Page extract:

"""

As urgency grows around the need for stronger climate action, so does demand for a deeper understanding of how the planet is already changing — and what to expect in the coming decades.
From the world's melting ice sheets to its warming oceans, scientists are diligently investigating the finer details of the climate system and the consequences of global warming.
Climate scientists have published study after groundbreaking study in the past year. They've investigated the ways climate change has influenced extreme weather events, including everything from Hurricane Florence to record-breaking heat in Europe. They've documented accelerating ice loss in Greenland, new melting spots in Antarctica and alarming losses of Arctic sea ice. They've investigated changes in enormous ocean currents and major atmospheric patterns.
That work continues in 2019. Here are some of the key scientists and research projects to keep an eye on in the coming year:
Otto, acting director of the Environmental Change Institute at the University of Oxford, is one of the world's key figures in the world of extreme event attribution — the science of determining the influence of climate change on individual weather events, like hurricanes or heat waves.
The Environmental Change Institute has developed a special methodology for these investigations, involving ensembles of climate models. They've been used in numerous attribution studies. The team is a major partner with the research group World Weather Attribution, which has dedicated itself to investigating the influence of climate change on extreme weather events.
Extreme event attribution has been a rapidly growing field since the first attribution studies were published 15 years ago. Recently, scientists have been able to link a wide variety of weather events to climate change, including the devastating Hurricanes Harvey, Maria and Irma. They've also connected extreme heat, floods, droughts and other events around the world to rising temperatures.
Now, Otto and her collaborators are taking the field a step further. They're making attribution studies faster and easier to conduct. Eventually, their work could help establish rapid attribution services that provide quick assessments of extreme weather events and their links to climate change, similar to the way weather services provide forecasts.
The team has already published several of the fastest attribution studies, in partnership with World Weather Attribution. They include a rapid assessment of last summer's European heat wave — an event they found was more than twice as likely to have occurred under the influence of climate change.
In 2019, expect more advancements in a field that's already one of the fastest growing and most publicly engaging spheres of climate science.
The International Thwaites Glacier Collaboration
Earlier in 2018, the U.S. National Science Foundation and the United Kingdom's Natural Environment Research Council launched one of the most ambitious Antarctic research projects yet — a joint mission focused on West Antarctica's enormous Thwaites Glacier.
Thwaites is about the size of Florida and is currently losing 50 billion tons of ice each year, prompting major concerns about its potential to destabilize and collapse in the coming decades. If that happened, it could contribute to significant sea-level rise around the world.
The joint mission is intended to investigate some of the processes affecting Thwaites Glacier, including mapping out the bedrock beneath the ice and measuring the interactions between the ice and the ocean, which is thought to be melting the glacier from the bottom up. The mission involves dozens of researchers from both science agencies, working on nine different scientific projects.

"""

Dataset records:
"""

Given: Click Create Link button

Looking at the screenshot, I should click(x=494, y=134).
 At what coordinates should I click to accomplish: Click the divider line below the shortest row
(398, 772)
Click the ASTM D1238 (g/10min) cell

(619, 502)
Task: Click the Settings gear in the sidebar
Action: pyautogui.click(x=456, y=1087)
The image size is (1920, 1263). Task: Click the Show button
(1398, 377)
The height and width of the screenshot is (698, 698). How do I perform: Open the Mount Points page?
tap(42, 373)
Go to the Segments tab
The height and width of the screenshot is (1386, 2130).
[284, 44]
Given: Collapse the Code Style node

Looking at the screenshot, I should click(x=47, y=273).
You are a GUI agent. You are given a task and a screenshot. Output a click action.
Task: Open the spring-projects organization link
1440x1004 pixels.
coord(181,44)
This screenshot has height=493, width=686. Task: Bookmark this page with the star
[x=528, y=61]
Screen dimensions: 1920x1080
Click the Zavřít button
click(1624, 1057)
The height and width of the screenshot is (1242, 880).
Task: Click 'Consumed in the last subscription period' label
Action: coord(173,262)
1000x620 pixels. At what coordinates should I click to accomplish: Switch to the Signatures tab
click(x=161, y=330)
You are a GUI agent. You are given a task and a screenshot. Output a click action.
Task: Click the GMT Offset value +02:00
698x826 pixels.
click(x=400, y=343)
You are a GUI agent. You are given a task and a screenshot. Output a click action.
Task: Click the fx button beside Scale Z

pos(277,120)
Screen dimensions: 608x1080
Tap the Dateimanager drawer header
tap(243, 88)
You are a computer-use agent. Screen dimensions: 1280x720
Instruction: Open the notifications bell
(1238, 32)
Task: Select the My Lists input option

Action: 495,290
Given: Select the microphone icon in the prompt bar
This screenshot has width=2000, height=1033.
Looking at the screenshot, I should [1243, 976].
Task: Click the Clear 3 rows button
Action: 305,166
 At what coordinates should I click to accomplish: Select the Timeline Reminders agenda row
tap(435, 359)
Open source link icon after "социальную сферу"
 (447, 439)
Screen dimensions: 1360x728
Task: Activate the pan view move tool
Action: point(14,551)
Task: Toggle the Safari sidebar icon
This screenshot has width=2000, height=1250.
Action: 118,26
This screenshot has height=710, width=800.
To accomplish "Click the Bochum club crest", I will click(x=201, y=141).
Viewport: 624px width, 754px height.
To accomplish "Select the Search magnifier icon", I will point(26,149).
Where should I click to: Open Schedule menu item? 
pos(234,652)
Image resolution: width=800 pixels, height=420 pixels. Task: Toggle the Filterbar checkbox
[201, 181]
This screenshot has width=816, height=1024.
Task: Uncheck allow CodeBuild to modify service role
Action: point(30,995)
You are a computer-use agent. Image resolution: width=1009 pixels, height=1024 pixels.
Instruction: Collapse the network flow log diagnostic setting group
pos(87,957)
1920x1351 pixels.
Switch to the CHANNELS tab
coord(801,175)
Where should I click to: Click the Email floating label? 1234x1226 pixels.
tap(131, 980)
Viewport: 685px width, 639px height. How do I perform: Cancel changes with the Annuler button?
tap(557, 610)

"""

Instructions for the task: Write the next part of the article on climate research to watch in 2019, picking up after its final sentence. The items were taken from a separate source.

Result for this task:
The collaboration just launched in April 2018 and is set to continue through 2023. So expect updates from the mission starting this year.
The SCoPEx project
Amid concern about the Paris Agreement's rapidly approaching global climate targets, geoengineering is a growing area of focus. One widely discussed, but highly controversial, hypothetical proposal involves spraying reflective aerosols into the atmosphere to beam sunlight away and cool the planet. It's called solar radiation management, or solar geoengineering.
For now, it's an idea that's been explored only in models. The potential side effects — including unintended impacts on the ozone layer or global weather patterns — remain highly uncertain. As a result, some scientists are interested in conducting real-life experiments that might help them better understand the way aerosols behave in the atmosphere.
Among the most anticipated of these is SCoPEx, or the Stratospheric Controlled Perturbation Experiment, led by researchers at Harvard University. Frank Keutsch is a professor of engineering and atmospheric science, David Keith is a professor of applied physics, and James Anderson is a professor of atmospheric chemistry.
Their project is likely to be the first of its kind. The researchers are designing a series of small-scale experiments, using a high-altitude balloon to release aerosols — likely beginning with water, and potentially other substances later — to observe how they behave high up in the atmosphere.
The experiments will operate on a very small scale and pose none of the risks some experts worry about when it comes to large-scale solar geoengineering, according to the researchers. Still, the planned experiments have sparked conversations about how solar geoengineering should be designed and managed in the future. One question is how projects would be regulated by the international community.
The SCoPEx experiments are still in the design phase but could launch in 2019.
The Polar Amplification Model Intercomparison Project
In recent years, some scientists have begun to raise an intriguing idea about the rapidly warming Arctic — it may be influencing weather patterns elsewhere around the world.
The theory broadly suggests that as the Arctic warms twice as fast as the rest of Earth, it's changing the temperature gradient between the high latitudes and the equator. This may alter the flow of air around the world, affecting major air currents like the jet stream, which help regulate weather patterns in the U.S., Europe and elsewhere. Some experts have suggested that the warming Arctic may be responsible for an increase in major snowstorms in the U.S. or extreme cold winters in Siberia.
Yet the idea remains heavily debated among climate scientists. While observations suggest there may be a relationship between Arctic warming and weather in the midlatitudes, modeling studies have often failed to produce a connection. That's raised doubt about whether the Arctic is actually causing these observed weather patterns or whether they're coincidental — or perhaps shaped by some other force. On the other hand, there could be flaws in the models themselves, some experts suggest.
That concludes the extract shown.